## What the exercise asks
Copy the stretch of data from the line containing "Where should I" through the line containing "Looking at the", changing "Switch to" to "Go to" and leaving everything else the same.

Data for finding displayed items
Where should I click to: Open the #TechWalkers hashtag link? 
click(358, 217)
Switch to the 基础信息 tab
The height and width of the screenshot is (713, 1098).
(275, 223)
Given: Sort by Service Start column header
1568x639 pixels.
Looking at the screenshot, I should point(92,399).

* * *

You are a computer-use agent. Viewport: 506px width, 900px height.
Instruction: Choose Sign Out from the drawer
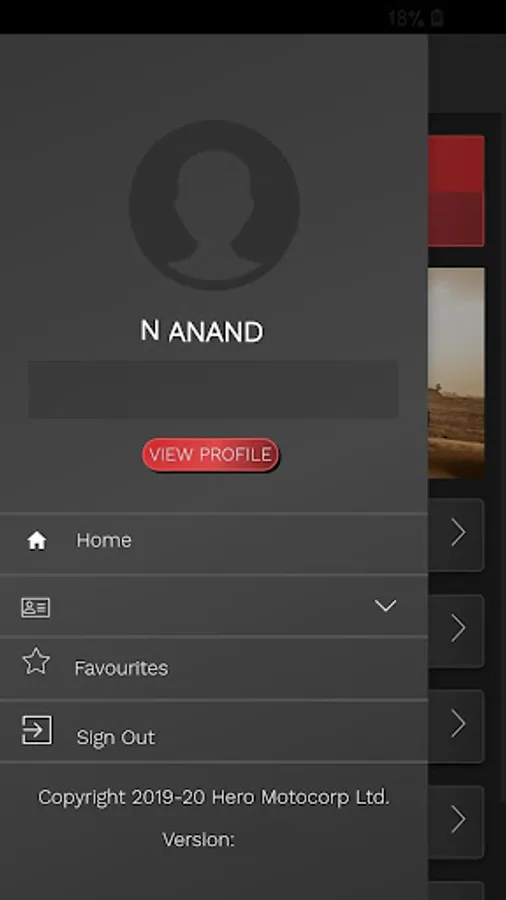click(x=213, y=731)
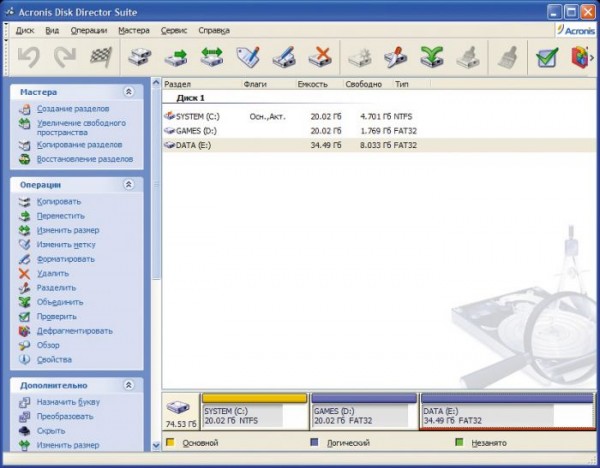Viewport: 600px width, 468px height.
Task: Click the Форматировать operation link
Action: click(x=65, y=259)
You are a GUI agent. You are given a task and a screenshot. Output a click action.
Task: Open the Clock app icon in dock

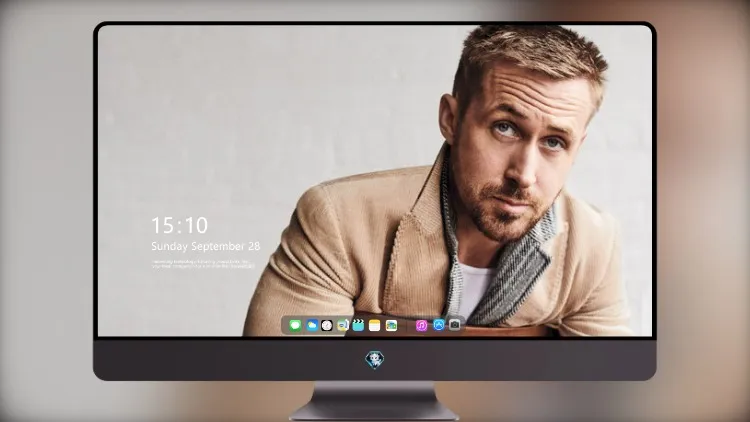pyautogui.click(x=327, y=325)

## Answer in full
Where should I click to: Open the #TechWalkers hashtag link? 
click(358, 217)
Go to the 基础信息 tab
The height and width of the screenshot is (713, 1098).
(275, 223)
Given: Sort by Service Start column header
1568x639 pixels.
Looking at the screenshot, I should point(92,399).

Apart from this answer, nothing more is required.